Florida courts have continuously held that dual convictions for grand theft auto and theft of property within the vehicle at the time of the taking violate double jeopardy principles. See Senelus v. State, 994 So. 2d 493 (Fla. 3d DCA 2008); Holmes v. State, 923 So. 2d 557 (Fla. 1st DCA 2006); Ford v. State, 849 So. 2d 477 (Fla. 4th DCA 2003); Mixson v. State, 857 So. 2d 362 (Fla. 1st DCA 2003); Beaudry v. State, 809 So. 2d 83 (Fla. 5th DCA 2002); Sirmons v. State, 634 So. 2d 153 (Fla. 1994).

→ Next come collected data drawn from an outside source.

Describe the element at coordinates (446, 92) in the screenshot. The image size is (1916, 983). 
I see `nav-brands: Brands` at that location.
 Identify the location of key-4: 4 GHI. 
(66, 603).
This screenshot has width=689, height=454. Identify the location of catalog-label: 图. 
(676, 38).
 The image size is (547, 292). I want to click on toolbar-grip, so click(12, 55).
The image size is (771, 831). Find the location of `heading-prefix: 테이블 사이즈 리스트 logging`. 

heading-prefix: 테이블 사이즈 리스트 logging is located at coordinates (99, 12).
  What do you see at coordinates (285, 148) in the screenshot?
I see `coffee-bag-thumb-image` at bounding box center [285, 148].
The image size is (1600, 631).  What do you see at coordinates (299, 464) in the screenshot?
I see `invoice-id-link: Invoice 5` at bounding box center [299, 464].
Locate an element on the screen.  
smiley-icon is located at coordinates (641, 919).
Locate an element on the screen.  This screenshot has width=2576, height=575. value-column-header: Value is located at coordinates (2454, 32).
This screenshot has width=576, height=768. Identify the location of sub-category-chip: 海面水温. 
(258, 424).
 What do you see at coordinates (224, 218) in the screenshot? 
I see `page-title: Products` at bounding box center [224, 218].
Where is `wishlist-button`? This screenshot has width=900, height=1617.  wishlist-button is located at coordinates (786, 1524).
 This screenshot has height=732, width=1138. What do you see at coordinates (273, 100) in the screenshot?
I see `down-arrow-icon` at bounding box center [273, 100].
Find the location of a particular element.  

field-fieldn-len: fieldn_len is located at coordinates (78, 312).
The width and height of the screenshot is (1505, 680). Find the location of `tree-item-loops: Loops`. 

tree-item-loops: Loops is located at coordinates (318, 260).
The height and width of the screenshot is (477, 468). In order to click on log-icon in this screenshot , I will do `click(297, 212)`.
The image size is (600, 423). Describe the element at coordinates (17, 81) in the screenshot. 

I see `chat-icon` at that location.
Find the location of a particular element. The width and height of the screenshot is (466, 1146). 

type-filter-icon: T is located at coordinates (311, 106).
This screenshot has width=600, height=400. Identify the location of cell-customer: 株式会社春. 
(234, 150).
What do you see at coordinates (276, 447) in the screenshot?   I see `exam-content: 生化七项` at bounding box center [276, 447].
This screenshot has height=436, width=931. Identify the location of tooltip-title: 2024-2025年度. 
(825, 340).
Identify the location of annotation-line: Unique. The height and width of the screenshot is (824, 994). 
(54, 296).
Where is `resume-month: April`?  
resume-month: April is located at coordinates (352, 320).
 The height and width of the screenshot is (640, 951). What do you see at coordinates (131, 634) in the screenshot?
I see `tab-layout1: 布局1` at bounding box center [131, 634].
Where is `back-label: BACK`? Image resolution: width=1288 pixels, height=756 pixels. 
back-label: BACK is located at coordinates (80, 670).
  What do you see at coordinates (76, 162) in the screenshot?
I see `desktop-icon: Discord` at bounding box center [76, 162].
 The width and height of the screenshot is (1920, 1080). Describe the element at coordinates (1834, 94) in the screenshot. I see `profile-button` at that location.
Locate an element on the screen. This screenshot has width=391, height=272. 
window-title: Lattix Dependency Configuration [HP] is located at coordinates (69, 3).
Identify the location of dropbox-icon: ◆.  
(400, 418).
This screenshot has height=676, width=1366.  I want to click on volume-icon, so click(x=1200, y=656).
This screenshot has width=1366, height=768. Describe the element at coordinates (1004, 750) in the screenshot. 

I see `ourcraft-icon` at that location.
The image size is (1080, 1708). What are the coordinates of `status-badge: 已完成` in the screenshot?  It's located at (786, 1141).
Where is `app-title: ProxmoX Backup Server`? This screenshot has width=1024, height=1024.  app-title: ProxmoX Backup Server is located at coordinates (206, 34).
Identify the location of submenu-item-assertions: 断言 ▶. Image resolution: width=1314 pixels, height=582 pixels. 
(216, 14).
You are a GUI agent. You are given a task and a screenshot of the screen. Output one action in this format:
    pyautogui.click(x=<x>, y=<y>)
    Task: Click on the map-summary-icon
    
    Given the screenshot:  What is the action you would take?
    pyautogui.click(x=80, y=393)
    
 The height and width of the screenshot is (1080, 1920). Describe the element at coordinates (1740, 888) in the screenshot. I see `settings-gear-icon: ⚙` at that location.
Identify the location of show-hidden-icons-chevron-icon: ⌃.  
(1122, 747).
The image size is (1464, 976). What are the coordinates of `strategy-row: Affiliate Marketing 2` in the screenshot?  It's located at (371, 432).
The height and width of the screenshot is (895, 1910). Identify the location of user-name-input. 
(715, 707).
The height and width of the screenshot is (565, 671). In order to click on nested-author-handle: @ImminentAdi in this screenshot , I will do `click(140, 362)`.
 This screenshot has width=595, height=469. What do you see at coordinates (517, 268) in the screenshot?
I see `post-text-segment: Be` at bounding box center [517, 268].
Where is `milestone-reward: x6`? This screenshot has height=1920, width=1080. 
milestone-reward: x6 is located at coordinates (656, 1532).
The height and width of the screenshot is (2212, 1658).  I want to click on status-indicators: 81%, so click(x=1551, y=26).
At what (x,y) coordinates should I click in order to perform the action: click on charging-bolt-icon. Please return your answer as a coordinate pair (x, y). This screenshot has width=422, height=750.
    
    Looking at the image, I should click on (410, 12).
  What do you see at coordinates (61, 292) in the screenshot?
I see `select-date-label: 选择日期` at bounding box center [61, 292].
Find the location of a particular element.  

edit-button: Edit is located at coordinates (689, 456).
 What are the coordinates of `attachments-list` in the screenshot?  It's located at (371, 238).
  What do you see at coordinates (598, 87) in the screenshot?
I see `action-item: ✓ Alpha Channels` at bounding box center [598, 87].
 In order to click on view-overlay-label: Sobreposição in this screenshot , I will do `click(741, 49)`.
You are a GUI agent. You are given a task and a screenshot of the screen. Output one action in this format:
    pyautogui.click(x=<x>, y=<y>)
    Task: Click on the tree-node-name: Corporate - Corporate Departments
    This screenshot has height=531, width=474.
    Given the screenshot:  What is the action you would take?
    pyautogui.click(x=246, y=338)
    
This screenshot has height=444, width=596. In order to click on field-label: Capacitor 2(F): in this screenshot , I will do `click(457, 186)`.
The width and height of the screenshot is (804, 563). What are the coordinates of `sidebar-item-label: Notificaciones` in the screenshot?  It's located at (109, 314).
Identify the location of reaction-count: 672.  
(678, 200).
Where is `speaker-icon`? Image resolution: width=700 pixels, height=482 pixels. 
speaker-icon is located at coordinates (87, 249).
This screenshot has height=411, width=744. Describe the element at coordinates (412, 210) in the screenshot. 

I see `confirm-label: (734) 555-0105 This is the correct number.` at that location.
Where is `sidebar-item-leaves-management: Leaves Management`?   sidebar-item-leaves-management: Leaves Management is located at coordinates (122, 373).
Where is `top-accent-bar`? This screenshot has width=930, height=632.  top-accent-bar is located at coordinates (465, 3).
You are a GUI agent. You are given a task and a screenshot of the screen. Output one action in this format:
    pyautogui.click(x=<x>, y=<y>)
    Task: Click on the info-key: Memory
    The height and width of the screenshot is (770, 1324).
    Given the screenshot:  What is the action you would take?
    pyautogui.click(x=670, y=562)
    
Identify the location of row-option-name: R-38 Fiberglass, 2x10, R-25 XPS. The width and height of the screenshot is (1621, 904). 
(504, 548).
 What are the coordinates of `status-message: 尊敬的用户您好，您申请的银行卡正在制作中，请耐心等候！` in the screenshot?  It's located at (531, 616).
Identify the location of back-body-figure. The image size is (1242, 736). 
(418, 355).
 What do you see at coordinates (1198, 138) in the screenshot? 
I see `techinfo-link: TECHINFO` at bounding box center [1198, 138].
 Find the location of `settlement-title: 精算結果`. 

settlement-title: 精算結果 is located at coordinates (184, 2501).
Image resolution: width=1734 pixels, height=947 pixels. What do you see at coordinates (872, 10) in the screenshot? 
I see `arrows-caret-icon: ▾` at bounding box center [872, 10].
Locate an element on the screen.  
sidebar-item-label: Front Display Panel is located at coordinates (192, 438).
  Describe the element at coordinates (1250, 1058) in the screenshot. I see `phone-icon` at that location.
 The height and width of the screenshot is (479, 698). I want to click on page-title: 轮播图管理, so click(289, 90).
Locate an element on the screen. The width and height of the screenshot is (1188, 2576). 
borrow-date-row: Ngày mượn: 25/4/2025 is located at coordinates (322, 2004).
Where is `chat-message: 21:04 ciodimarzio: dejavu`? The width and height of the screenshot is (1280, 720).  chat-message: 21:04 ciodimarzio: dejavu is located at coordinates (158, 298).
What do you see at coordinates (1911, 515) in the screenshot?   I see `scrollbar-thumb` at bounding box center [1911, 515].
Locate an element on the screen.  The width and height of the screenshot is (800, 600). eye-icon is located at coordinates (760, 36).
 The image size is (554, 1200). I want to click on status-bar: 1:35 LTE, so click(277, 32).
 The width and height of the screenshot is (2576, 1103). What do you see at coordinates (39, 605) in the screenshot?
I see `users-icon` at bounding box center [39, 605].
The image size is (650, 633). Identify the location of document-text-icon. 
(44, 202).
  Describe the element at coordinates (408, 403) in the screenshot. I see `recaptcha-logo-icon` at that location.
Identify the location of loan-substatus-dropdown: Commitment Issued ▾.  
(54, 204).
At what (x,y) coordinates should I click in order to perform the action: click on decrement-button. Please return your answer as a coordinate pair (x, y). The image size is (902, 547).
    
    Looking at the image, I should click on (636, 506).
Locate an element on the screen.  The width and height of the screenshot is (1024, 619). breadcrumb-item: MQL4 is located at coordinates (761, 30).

When the subject re-possession occurred, personal items were in the car, inclusive of a heart monitor. In response to Johnson's argument that the charges of grand theft auto and grand theft of property (later reduced to petit theft) violate double jeopardy, the State asserts the "taking" of the personal property occurred three days after the vehicle repossession when Johnson did not allow Ms. Sledge to collect it. In essence, although the personal belongings were inside the vehicle when re-possessed, Johnson's failure to return the belongings to the owner of the car after re-possession constitutes a separate and distinct crime not flowing from the same criminal episode. We cannot agree. There must be sufficient separation in time, place, and circumstance between the two alleged theft offenses to avoid a double jeopardy problem. Hayes, 803 So. 2d at 705; Mixson, 857 So. 2d at 365. Here, there is no such separation, as one taking of the vehicle and its contents occurred. As in Mixson, the present case will only support a conclusion of one continuous criminal act with a single criminal intent. See Beaudry, 809 So. 2d at 84 (holding conviction for grand theft of motor vehicle and grand theft violated double jeopardy as there was no separation when the car contained computer equipment); Ford, 849 So. 2d at 478 (holding charges violated double jeopardy when construction equipment already in car at time of theft).

REVERSED and REMANDED with instructions to vacate the convictions for grand theft auto and theft of property. WETHERELL, OSTERHAUS, and M.K. THOMAS, JJ., CONCUR.